Si può affermare che Roma non possieda una tradizione industriale?
Sul punto, il “mainstream” dominante ha da sempre accreditato l’idea di una città “burocratica”, la cui attività “core” è costituita dall’area politico-amministrativa intesa in senso ampio, con tutto quello che vi gravita attorno.
A ben guardare, tuttavia, la città non è estranea alla presenza di una vivace realtà di piccola industria e manifattura artigiana che fin dall’inizio del secolo si concentrava in vere e proprie aree attrezzate come sull’Ostiense e in seguito sulla Tiburtina, con qualche impianto di dimensioni anche rilevanti, anche se, sia i numeri dell’impiego industriale vero e proprio, sia le dimensioni delle imprese e il loro orientamento produttivo, segnano una distanza molto marcata tra l’industria a Roma e quella dei grandi centri dell’Italia settentrionale.
“Roma come Capitale, dopo la Seconda guerra mondiale, poté mantenere un ruolo preminente di centro di mediazione politica, ma non venne assolutamente prevista una vera e propria riconversione delle industrie installate durante il conflitto, date le scarse risorse pubbliche e la mancanza di volontà dell’imprenditoria privata di rischiare investimenti su un tessuto già strutturalmente considerato debole e su cui gravavano più fattori critici, alcuni endemici della provincia capitolina, altri che solo allora si stavano configurando in maniera chiara.” (Giovanni Pietrangeli, Roma e la sua industria, un punto di vista sul secondo dopoguerra, Edizioni Ca’ Foscari, 2017).
Nel 1962, il primo Piano regolatore generale del dopoguerra, previde la realizzazione di un “asse attrezzato” nel quadrante orientale della città, ovvero di una infrastruttura logistico/viaria intorno alla quale collocare le attività di carattere direzionale e di servizio, con lo scopo di essere la spina dorsale del cosiddetto Sistema direzionale orientale (SDO), ovvero il fulcro della riorganizzazione amministrativa della città in previsione della sua espansione verso sud-est. Lo SDO rimase un progetto incompiuto ed insieme ad esso la città rinunciò, probabilmente per sempre, alla organizzazione programmata dello sviluppo del territorio; il decentramento dei servizi amministrativi della città verso la periferia sud-est avrebbe naturalmente comportato la riorganizzazione del territorio compreso tra Tiburtina e Tuscolana e, conseguentemente, della più importante area di localizzazione industriale romane.

(Dati raccolti)
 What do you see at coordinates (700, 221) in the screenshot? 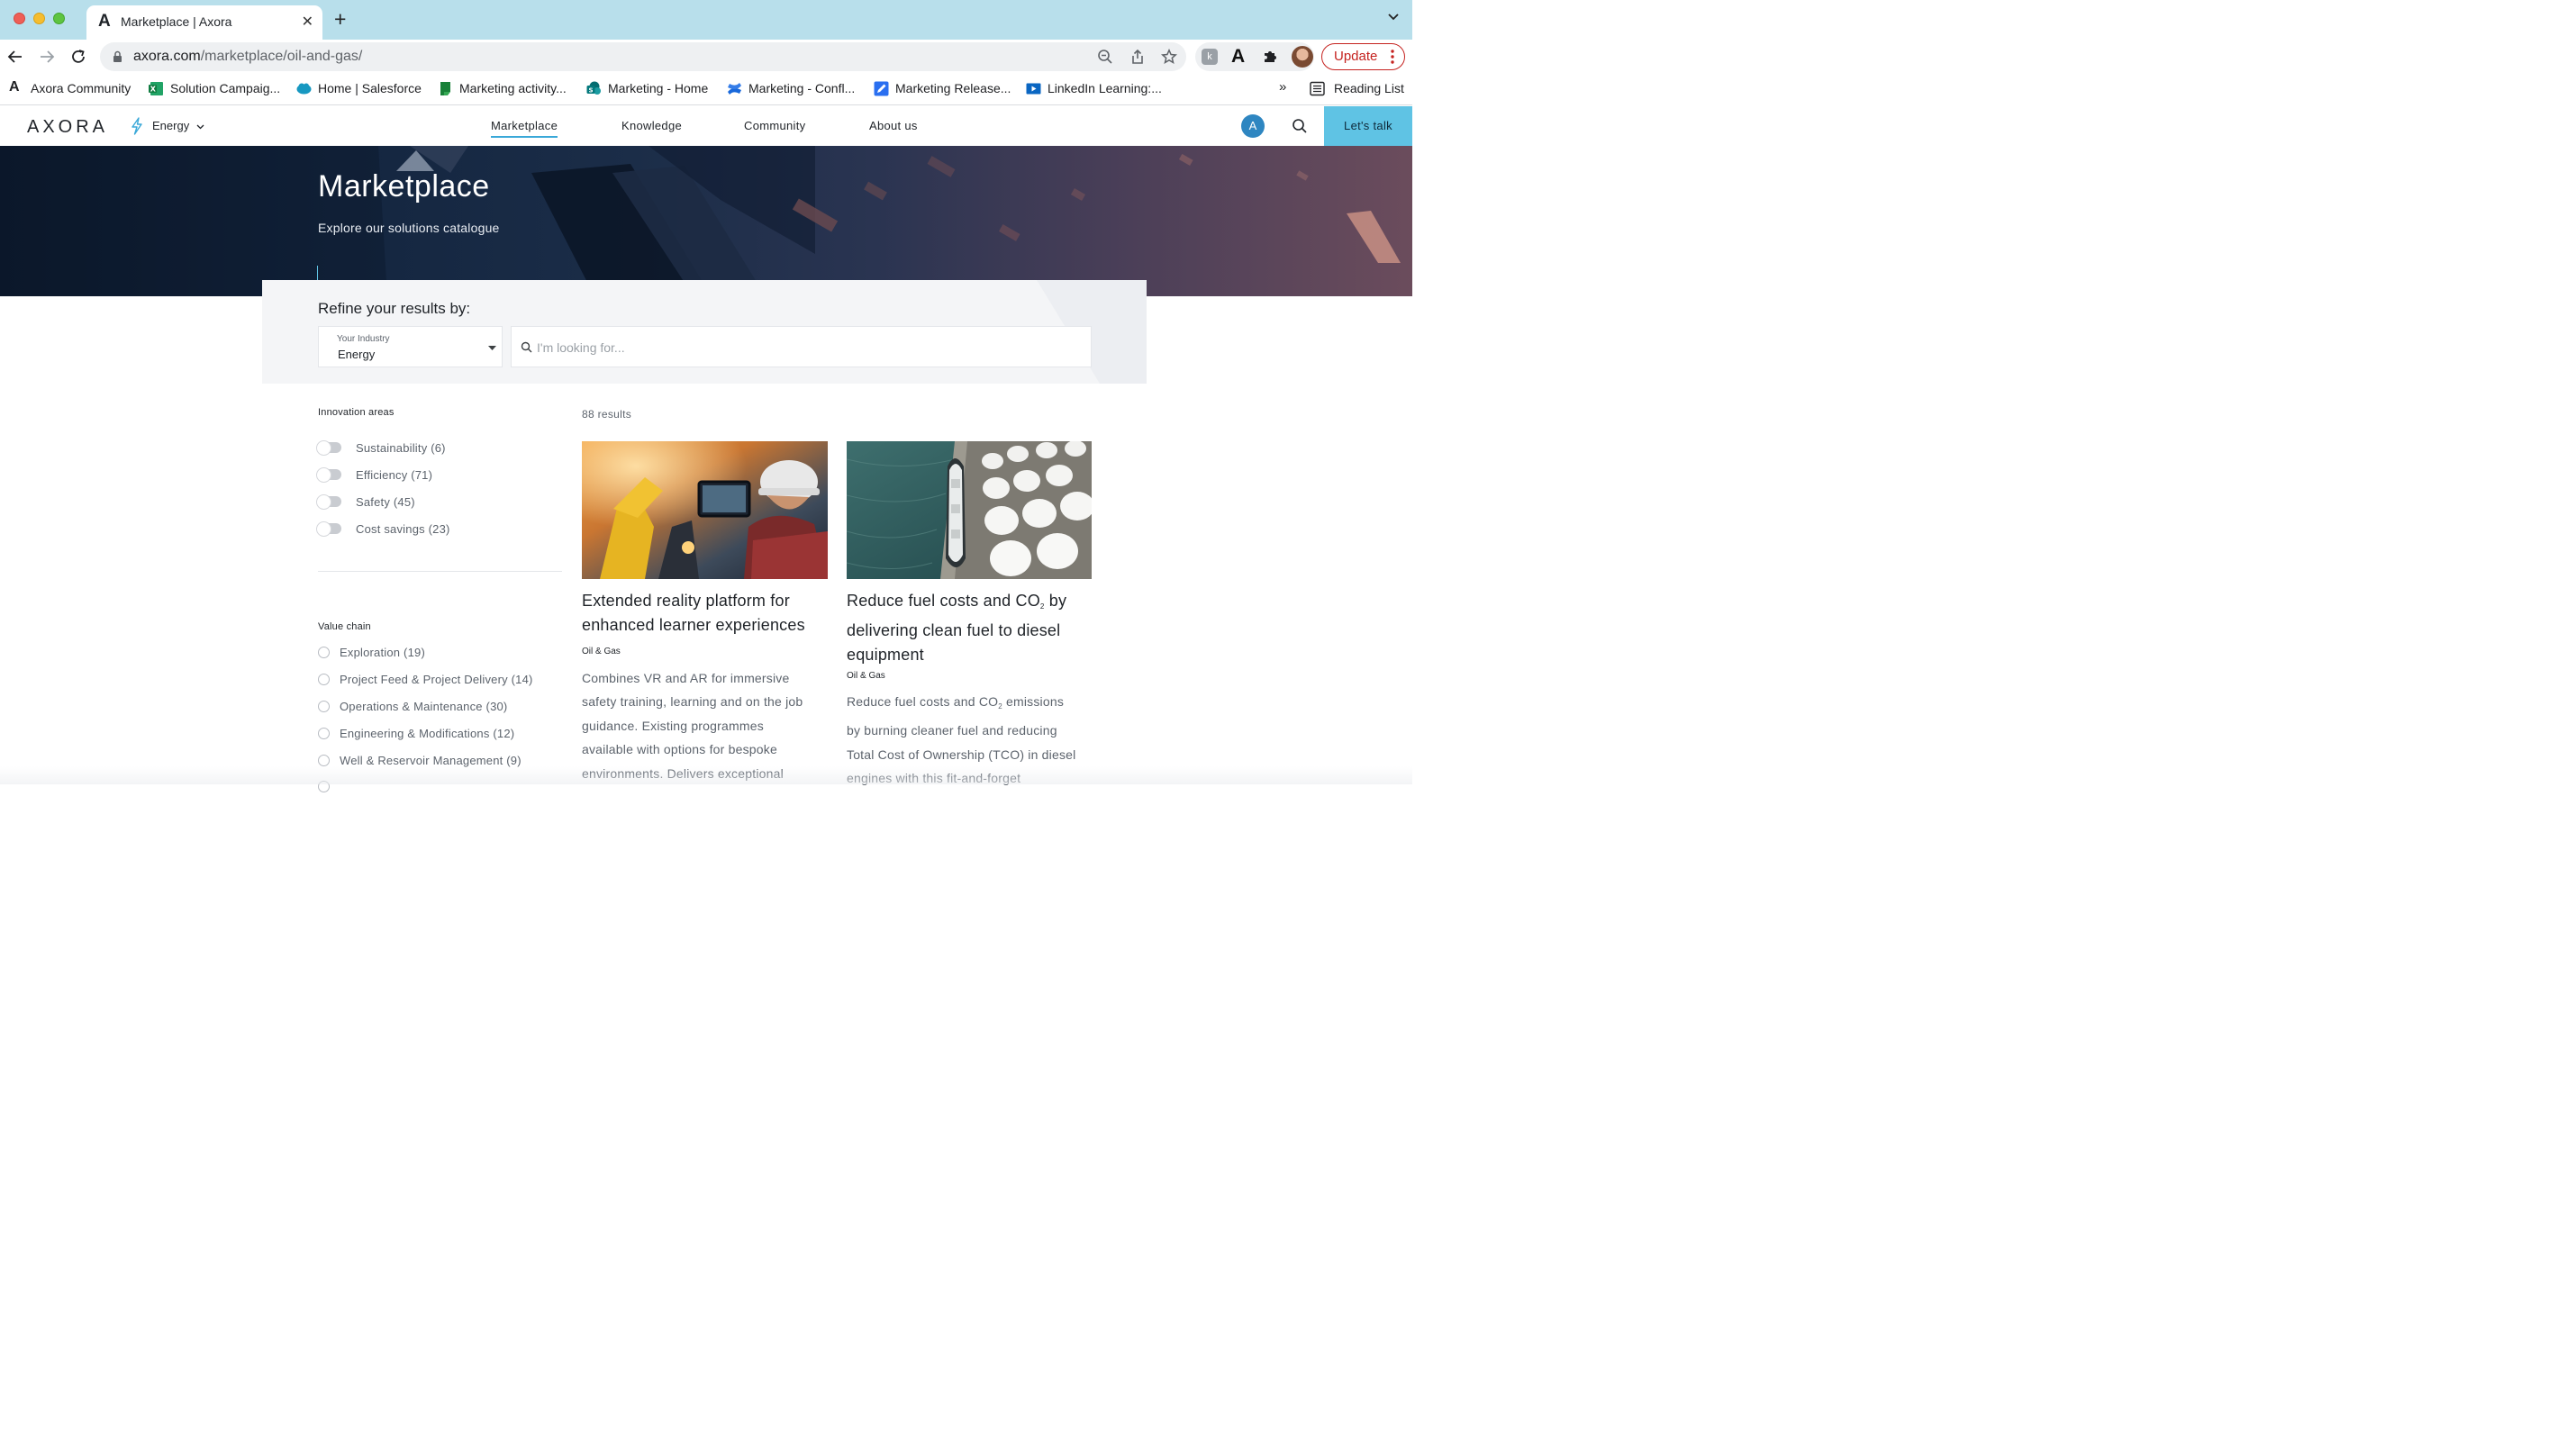
I see `hero-decoration` at bounding box center [700, 221].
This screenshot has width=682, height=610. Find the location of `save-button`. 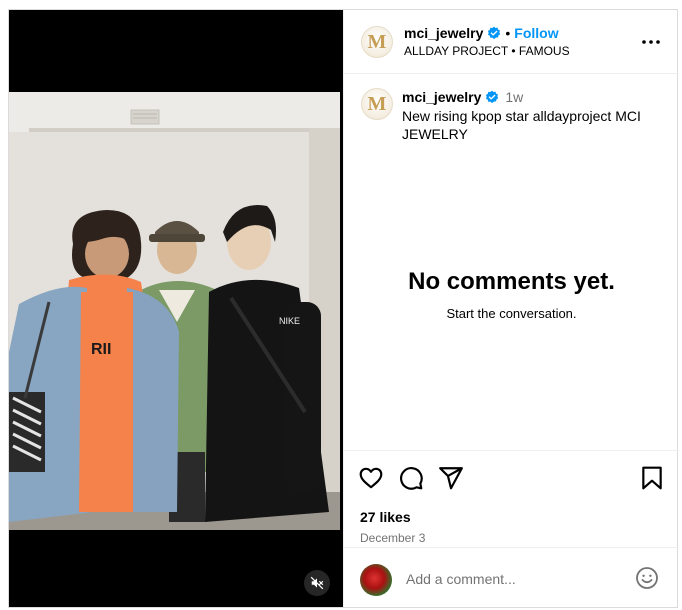

save-button is located at coordinates (652, 480).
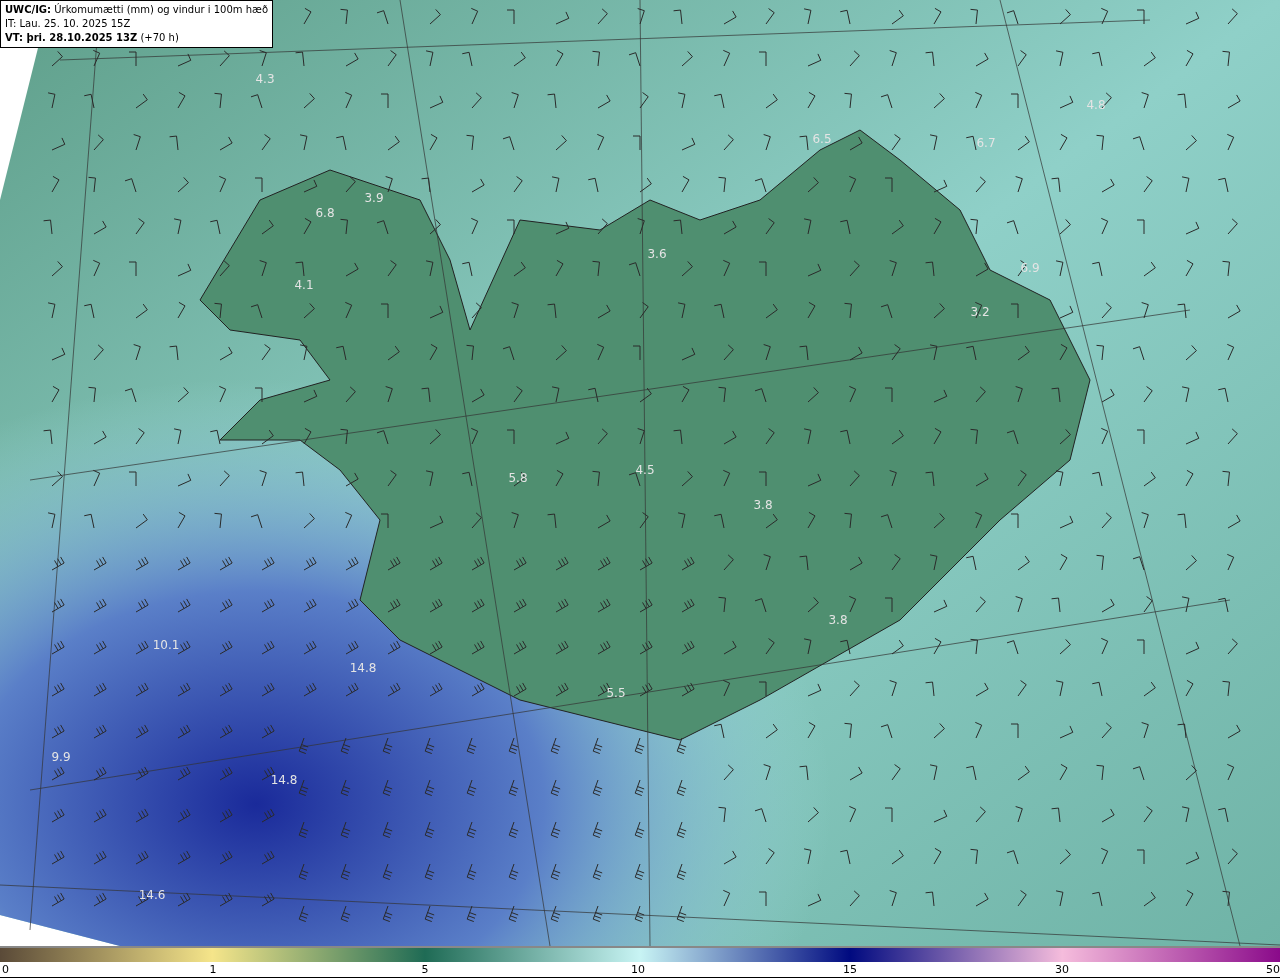  Describe the element at coordinates (616, 693) in the screenshot. I see `value-label: 5.5` at that location.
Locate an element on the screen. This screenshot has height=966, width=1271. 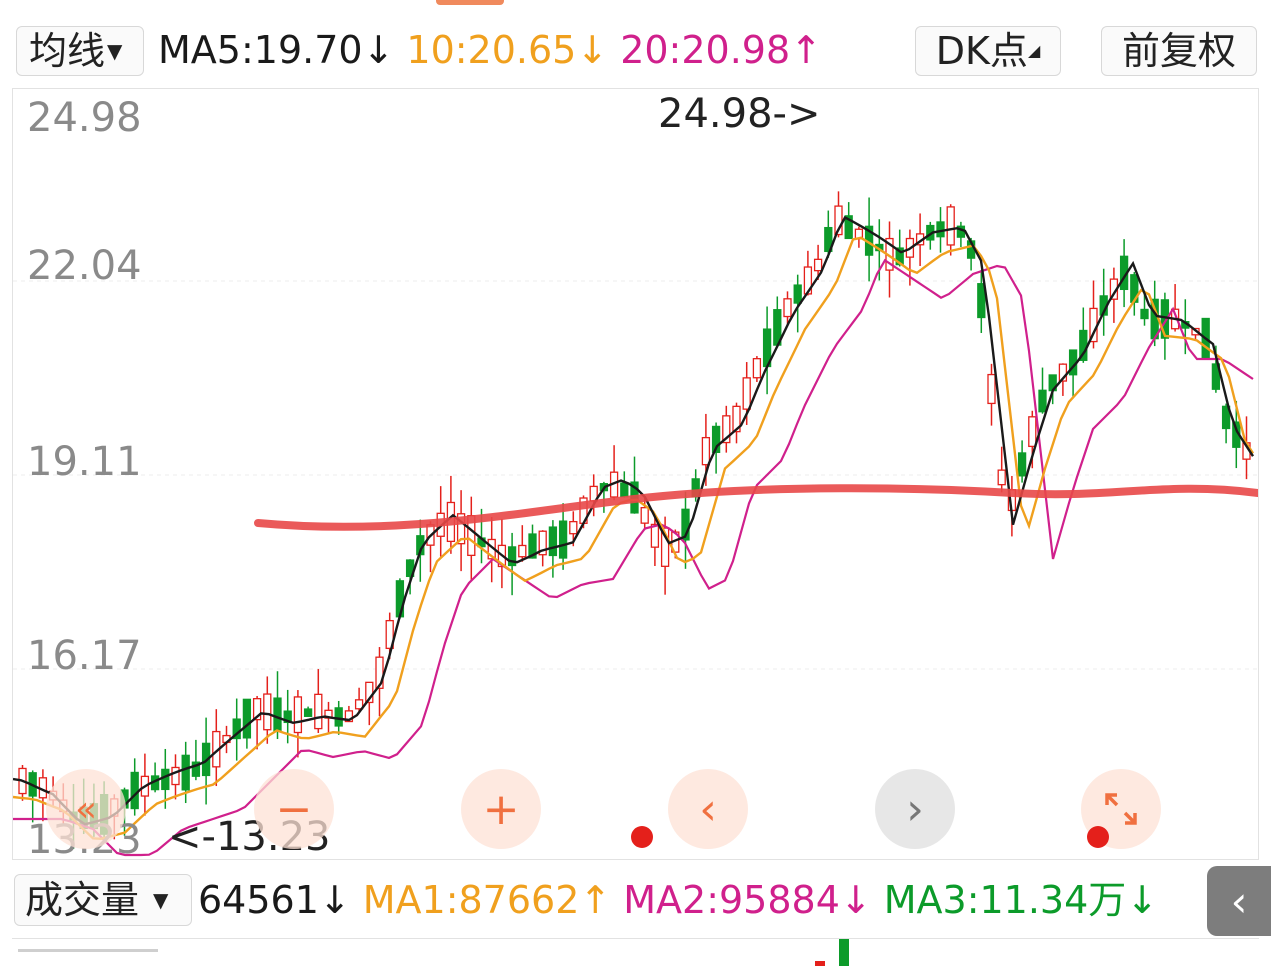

== Consegna 1 ==
Aggiorna tutti i record sostituendo "This screenshot has" con "The image has" e lasciando invariato il resto; escludi le immagini dalla risposta.
== Consegna 2 ==
Scrivi il seguito dell'estratto sulla tradizione industriale di Roma, partendo dopo la sua ultima frase.
L'estratto e i record provengono da fonti distinte.

== Risposta 1 ==
 What do you see at coordinates (700, 221) in the screenshot? 
I see `hero-decoration` at bounding box center [700, 221].
The image has width=682, height=610. Find the location of `save-button`. 

save-button is located at coordinates (652, 480).
  Describe the element at coordinates (616, 693) in the screenshot. I see `value-label: 5.5` at that location.
Locate an element on the screen. The image has height=966, width=1271. 

== Risposta 2 ==
Inoltre, dopo l’estensione dei confini della Cassa del Mezzogiorno, nel 1955, la delocalizzazione rappresentò la maniera con cui amministratori e operatori economici tentarono di distribuire il peso demografico e ampliare il mercato del lavoro, liberandosi dalle diseconomie connesse al mantenimento di un tessuto industriale urbano, lasciando di fatto spazio alle speculazioni e allo sviluppo della proprietà immobiliare. Espellendo, seppur indirettamente, le attività industriali dalla città, venne infatti facilitata l’espansione residenziale auspicata dalla potente proprietà fondiaria capitolina. In particolare, si verificò che l’attrazione delle localizzazioni industriali e dei conseguenti investimenti in area Casmez, comportarono una consistente migrazione di popolazione verso questi nuovi bacini produttivi e il conseguente aggravamento delle condizioni generali delle infrastrutture e dei servizi, generando un corto circuito nefasto nel rapporto tra città e hinterland e producendo un forte squilibrio delle condizioni socioeconomiche per l’intero territorio regionale. In buona sostanza, quindi, la mancanza, ancora una volta, di una politica del territorio, lasciava il sistema produttivo della capitale in balia delle sue debolezze e le attività produttive rimasero ostaggio delle commesse pubbliche e del settore delle costruzioni.
Nonostante la città abbia pertanto mostrato, nel tempo, segni di vitalità economica, anche e soprattutto in alcuni settori innovativi come l’elettronica e l’ICT, Roma era e rimane fortemente ancorata ai destini del comparto dell’edilizia. Oggi come ieri la Capitale risponde a due soli interessi dominanti, la politica e i palazzinari e dalla loro alleanza la città ne esce per quello che è visibile a tutti: uno scambio di favori continuo che vaga dal project financing al real estate development; conservando gli stessi nomi del boom economico-cementizio degli anni Sessanta, ha prodotto uno sviluppo disordinato non soltanto del tessuto urbano e residenziale, ma anche di ogni altro aspetto della vita sociale, non immuni le attività produttive.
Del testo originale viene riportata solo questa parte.